With the first 72 hours running against delinquent accounts, the new routing engine performed remarkably well. In about an hour we’ll do a wide deployment across the entire network. It will take approximately 3 hours for the upgrades to be performed.
The good news:
- Performance was off the charts. Always good when rolling out new software.
- We were never the bottleneck. This was a significant area of doubt, even though we had all the numbers in the world, we never had a proven model over time. Here is essentially how it works: messages are flushed to a queue and delivered sequentially from each processing node. As the mail load increases throughout the day, is it due to multiple ExchangeDefender connections or is it due to the saturation of the link? Good news is, it’s not us. When tested over 300+ IP’s worldwide, when certain links showed slowdown, others went through just fine.
- Network congestion or server overload?

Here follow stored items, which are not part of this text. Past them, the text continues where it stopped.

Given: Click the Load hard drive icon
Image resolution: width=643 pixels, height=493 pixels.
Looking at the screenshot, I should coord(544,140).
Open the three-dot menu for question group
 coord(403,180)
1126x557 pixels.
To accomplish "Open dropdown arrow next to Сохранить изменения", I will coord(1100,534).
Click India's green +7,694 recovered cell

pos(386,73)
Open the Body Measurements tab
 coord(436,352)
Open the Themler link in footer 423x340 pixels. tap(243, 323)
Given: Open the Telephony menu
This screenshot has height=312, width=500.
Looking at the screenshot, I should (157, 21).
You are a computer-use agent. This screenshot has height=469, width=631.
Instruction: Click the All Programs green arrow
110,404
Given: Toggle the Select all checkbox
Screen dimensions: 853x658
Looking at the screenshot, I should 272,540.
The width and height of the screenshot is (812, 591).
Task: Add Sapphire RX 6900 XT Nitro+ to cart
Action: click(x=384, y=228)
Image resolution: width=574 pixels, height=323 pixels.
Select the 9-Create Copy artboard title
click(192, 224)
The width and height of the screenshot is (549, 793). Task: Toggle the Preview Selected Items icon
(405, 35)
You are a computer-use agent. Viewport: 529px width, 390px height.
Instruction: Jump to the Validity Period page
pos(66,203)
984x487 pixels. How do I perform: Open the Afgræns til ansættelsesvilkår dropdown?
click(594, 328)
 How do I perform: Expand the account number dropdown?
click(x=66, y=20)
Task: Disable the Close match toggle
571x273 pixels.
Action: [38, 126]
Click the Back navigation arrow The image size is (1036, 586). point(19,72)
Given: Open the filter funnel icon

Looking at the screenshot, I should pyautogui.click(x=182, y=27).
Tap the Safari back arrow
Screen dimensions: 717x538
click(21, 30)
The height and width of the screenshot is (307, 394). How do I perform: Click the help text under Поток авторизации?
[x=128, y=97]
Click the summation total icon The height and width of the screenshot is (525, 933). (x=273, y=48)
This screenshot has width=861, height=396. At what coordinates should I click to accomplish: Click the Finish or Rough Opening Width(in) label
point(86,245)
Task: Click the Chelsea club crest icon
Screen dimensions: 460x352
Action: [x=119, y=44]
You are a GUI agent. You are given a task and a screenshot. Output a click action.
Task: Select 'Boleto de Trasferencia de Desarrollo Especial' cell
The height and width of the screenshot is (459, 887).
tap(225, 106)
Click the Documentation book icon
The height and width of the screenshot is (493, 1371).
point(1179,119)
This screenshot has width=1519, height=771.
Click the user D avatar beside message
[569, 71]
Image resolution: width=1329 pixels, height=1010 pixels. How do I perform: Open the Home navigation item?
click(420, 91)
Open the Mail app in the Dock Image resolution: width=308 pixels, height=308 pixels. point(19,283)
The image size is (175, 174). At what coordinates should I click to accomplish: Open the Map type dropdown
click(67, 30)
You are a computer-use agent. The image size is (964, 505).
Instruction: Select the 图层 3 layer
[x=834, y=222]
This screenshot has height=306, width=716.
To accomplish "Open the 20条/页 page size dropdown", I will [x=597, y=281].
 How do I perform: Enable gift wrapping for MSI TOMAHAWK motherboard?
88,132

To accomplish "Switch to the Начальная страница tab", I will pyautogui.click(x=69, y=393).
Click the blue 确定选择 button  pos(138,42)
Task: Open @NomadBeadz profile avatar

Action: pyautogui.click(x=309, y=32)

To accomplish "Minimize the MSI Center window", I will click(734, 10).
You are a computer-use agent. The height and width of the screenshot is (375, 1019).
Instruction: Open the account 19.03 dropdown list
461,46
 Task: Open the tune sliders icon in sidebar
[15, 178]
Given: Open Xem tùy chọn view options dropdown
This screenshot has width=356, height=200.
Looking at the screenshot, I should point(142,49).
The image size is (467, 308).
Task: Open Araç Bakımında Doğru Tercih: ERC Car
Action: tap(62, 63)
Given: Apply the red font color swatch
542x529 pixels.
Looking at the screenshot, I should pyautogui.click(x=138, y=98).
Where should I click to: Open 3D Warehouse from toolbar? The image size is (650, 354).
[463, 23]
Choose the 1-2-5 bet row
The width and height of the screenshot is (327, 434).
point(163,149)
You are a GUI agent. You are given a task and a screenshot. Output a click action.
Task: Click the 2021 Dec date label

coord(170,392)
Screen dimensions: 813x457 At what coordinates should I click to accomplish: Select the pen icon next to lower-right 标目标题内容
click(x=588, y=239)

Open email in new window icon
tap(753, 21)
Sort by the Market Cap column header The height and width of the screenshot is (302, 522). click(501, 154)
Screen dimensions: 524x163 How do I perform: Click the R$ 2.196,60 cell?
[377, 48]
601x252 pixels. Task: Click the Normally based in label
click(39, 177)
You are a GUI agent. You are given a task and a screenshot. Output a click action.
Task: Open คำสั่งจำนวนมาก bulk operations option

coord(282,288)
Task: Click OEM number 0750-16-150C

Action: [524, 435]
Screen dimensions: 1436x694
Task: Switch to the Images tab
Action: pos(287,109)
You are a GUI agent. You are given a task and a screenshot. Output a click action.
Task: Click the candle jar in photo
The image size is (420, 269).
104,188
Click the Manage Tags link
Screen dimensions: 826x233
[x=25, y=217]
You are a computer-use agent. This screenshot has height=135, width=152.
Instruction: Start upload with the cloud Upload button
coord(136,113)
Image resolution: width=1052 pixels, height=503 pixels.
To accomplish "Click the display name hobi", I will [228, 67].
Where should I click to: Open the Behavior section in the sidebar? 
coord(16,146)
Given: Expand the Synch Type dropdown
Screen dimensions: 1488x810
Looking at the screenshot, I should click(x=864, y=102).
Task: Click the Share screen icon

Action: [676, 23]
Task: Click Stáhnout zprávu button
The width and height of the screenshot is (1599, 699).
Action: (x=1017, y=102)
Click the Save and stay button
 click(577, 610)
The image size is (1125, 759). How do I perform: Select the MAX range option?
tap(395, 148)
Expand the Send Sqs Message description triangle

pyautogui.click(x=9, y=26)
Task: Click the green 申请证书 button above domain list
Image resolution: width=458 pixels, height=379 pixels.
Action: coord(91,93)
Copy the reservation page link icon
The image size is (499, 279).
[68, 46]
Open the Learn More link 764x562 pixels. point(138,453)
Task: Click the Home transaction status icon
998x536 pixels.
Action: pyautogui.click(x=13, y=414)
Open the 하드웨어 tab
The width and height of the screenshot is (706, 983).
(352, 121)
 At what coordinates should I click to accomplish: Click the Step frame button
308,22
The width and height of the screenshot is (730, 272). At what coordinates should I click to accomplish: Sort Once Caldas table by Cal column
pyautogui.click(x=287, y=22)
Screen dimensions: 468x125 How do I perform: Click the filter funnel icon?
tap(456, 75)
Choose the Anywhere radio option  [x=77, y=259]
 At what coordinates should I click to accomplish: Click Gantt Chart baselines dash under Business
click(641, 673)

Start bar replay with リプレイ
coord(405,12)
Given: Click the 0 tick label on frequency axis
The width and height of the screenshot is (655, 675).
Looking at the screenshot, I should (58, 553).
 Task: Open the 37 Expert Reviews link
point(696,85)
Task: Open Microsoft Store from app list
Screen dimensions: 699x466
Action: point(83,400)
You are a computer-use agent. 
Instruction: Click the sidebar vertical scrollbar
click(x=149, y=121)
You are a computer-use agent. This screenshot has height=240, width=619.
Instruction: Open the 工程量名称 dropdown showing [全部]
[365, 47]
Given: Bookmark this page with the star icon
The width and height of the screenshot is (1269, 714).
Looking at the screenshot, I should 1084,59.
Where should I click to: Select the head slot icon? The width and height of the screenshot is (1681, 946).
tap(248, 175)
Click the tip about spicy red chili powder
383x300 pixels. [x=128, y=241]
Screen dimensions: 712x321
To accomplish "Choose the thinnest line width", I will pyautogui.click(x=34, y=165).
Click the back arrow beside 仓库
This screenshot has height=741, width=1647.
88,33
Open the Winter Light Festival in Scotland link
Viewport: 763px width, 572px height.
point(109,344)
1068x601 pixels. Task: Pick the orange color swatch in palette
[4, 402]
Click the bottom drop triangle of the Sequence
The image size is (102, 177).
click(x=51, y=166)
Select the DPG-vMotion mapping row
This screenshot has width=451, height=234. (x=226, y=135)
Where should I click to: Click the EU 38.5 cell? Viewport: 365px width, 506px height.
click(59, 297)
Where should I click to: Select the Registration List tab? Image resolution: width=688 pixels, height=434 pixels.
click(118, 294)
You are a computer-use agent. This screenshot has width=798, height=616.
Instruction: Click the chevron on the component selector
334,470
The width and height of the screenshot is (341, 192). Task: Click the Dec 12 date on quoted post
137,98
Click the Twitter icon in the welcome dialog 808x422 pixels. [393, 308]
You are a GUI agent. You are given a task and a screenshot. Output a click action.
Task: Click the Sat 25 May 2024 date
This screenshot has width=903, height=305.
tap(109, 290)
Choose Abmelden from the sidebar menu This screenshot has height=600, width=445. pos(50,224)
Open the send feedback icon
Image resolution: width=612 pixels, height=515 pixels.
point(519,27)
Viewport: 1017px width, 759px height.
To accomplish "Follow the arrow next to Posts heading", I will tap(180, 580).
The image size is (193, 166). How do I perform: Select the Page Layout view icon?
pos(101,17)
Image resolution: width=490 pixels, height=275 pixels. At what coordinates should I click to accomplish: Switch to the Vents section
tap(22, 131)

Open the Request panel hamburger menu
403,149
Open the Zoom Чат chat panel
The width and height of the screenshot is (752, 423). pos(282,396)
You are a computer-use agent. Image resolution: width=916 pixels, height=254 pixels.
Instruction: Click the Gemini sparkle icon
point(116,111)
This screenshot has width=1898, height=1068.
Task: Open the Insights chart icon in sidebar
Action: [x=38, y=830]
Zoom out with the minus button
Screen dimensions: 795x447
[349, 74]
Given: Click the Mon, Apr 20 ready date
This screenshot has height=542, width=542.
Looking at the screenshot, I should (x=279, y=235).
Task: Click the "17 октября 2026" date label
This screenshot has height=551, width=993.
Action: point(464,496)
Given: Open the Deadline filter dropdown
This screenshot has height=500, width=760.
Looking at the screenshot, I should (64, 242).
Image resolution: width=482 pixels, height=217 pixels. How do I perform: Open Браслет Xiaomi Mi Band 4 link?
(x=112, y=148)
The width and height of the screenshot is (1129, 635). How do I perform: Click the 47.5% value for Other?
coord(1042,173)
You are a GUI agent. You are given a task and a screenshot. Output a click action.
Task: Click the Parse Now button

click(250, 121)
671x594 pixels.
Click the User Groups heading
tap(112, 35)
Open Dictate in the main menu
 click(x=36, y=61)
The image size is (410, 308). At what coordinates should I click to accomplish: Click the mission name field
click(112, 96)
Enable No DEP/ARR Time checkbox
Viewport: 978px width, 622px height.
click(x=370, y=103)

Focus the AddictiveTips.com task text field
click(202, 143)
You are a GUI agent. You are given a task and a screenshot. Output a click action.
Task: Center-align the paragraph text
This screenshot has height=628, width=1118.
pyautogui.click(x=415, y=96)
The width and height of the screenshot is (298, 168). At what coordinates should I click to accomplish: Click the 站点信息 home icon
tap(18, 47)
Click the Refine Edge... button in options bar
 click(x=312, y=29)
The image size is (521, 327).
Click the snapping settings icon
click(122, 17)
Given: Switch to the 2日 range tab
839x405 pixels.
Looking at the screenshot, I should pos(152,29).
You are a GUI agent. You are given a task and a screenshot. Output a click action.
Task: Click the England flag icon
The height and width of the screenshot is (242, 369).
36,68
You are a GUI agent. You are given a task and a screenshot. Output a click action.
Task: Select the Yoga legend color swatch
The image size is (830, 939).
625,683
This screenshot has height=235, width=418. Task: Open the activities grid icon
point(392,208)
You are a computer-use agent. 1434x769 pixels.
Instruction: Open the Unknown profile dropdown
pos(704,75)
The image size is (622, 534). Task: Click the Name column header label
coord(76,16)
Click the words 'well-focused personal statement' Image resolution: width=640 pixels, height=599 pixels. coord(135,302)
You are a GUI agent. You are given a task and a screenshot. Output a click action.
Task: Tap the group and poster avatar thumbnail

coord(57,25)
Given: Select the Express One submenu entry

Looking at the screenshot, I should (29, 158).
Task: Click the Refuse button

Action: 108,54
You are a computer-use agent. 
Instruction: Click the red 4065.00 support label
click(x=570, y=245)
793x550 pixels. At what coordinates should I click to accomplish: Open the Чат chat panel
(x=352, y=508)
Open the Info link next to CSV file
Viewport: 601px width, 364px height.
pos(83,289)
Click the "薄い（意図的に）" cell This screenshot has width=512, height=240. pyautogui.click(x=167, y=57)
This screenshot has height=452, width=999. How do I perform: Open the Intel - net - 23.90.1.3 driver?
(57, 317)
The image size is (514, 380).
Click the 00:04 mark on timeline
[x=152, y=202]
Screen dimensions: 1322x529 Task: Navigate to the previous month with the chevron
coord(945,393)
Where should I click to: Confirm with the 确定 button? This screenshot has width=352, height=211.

This is something we are generally not alerted to and something VARs rarely either know how to access or have permissions to view. Exchange 2007 does issue performance based errors but your weakling consumer firewalls do not – they just defer the connection or drop it outright.
- DNS issues? This one was fun.. we pretty much DDoS’ed people 🙂 We found hosts who took forever to issue a banner – so we flooded them with SMTP connections. Then we started transfering 256K attachments, then 1 Mb attachments. Guess what? They flew!!! We are narrowing this down to two effects: 1) Problems with DNS servers. 2) Excessive RDNS or RBL lookups.
Problems with DNS servers are more difficult to isolate because they may be sporadic depending on their load. As most sites are not likely to run their own name servers or their own caching name servers, external lookups may take longer. Sites that ALWAYS had terrible initial greeting are very likely just using dead RBLs or way too many antispam measures – ALL of which need to be shut off.
So far we’re looking at the healthiest week on the network, despite DDoS and attacks as ususal. Let’s see what we can pull up when the entire network is actively managing connectivity to target servers.